Leukemia inhibitory factor (LIF) is a pleiotropic neuroimmune cytokine that promotes corticotroph cell differentiation and induces proopiomelanocortin (POMC) mRNA expression and adrenocorticotropin hormone (ACTH) secretion. However, molecular mechanisms for this induction remain elusive. We therefore developed ACTH-secreting AtT20 transformants for wild-type or mutated STAT3, a cytokine signaling molecule, to address whether STAT3 is a determinant of LIF-mediated ACTH regulation. We show that these mutants act in a dominant negative manner by blocking endogenous STAT3 tyrosine phosphorylation or STAT3 DNA binding.
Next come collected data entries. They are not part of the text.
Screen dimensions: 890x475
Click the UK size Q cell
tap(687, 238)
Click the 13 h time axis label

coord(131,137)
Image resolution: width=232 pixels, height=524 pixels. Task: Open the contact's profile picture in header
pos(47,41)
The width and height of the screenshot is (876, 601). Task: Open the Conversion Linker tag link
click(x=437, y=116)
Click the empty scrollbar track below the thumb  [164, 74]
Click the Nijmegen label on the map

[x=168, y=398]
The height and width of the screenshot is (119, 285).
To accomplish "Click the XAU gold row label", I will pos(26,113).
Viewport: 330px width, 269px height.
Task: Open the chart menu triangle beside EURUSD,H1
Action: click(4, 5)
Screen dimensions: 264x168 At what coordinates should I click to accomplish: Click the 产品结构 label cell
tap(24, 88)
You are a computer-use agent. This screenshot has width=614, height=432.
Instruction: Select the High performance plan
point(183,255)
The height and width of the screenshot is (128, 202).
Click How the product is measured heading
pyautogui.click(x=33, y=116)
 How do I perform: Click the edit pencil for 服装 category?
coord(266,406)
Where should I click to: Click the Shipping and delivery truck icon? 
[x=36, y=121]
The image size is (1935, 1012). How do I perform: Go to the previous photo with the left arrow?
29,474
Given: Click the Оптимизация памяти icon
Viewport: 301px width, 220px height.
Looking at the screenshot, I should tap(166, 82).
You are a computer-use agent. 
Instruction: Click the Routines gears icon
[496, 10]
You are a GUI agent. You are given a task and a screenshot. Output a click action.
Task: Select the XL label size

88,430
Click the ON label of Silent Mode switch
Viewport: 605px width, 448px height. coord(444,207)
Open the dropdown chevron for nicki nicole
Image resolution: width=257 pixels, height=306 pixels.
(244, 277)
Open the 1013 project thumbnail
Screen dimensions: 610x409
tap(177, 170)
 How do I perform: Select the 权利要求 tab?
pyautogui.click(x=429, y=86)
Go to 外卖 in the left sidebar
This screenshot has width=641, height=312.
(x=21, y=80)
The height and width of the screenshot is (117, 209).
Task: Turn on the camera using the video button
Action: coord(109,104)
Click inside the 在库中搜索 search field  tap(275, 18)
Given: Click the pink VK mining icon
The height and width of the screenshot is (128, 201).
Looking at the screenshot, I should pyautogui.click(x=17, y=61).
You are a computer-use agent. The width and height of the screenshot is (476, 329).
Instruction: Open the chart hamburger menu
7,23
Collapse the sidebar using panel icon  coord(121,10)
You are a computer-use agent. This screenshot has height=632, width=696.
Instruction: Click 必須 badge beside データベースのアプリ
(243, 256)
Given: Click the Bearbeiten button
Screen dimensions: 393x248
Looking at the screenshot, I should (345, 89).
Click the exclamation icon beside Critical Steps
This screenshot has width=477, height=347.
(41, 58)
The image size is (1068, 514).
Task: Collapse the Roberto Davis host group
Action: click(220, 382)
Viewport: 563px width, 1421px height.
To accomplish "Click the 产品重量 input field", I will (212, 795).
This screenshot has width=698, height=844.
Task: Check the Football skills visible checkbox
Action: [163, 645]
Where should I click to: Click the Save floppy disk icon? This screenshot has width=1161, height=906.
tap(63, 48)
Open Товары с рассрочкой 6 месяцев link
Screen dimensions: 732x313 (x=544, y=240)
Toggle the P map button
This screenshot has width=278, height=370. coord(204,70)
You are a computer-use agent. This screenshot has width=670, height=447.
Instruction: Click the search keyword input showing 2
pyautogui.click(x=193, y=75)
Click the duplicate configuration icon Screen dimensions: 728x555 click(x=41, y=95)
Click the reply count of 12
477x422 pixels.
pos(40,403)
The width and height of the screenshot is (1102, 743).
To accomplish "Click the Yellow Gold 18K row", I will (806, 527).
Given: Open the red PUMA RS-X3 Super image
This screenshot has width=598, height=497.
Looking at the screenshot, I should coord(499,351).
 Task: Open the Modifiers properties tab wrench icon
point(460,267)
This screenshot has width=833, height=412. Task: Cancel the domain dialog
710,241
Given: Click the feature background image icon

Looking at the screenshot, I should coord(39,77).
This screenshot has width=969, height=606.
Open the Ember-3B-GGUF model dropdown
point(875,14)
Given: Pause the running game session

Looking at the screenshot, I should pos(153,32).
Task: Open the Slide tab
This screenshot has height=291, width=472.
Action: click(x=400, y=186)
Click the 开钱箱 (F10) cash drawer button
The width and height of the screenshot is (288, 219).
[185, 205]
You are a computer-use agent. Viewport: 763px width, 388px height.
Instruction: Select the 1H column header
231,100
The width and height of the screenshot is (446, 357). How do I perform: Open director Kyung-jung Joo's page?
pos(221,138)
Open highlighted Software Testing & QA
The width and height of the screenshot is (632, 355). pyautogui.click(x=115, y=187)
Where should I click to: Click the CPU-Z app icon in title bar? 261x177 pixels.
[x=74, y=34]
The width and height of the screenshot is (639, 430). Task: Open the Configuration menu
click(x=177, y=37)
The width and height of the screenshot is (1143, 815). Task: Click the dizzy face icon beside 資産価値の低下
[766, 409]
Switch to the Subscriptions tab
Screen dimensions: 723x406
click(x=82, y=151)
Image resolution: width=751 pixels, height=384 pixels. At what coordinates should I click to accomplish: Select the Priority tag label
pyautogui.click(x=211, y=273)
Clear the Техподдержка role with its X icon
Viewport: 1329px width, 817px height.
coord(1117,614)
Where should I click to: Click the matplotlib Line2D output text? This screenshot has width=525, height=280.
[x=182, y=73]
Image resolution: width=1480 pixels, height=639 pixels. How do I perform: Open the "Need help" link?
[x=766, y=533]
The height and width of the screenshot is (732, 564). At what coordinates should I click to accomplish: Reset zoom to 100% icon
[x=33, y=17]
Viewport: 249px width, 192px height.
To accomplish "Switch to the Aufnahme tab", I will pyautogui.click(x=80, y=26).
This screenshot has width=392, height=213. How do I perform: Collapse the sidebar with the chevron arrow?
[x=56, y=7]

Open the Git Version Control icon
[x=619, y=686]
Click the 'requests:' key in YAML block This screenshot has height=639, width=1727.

Attenuation of STAT3 activity in the dominant negative AtT20 clones prevented LIF from promoting transcriptional activation of the POMC promoter (2.1-fold), whereas this LIF action was enhanced (7.7-fold; p < 0.05) in wild-type STAT3-overexpressing clones in comparison to mock-transfected cells (4.5-fold). However, wild-type or dominant negative STAT3-overexpressing clones showed comparable (4-fold) POMC induction after treatment with cyclic adenosine monophosphate (cAMP), an alternate inducer of POMC transcription, indicating the STAT3 specificity for LIF signaling. Moreover, dominant negative inactivation of STAT3 activity resulted in abrogation of LIF-induced POMC mRNA levels and ACTH secretion, confirming the in vivo role of STAT3 in LIF-mediated corticotroph action. Chemical or molecular blockade of the mitogen-activated protein kinase pathway did not affect LIF-mediated corticotroph function. These results indicate that STAT3 is a critical intrapituitary component of the LIF-mediated neuroimmunoendocrine interface in corticotroph cells.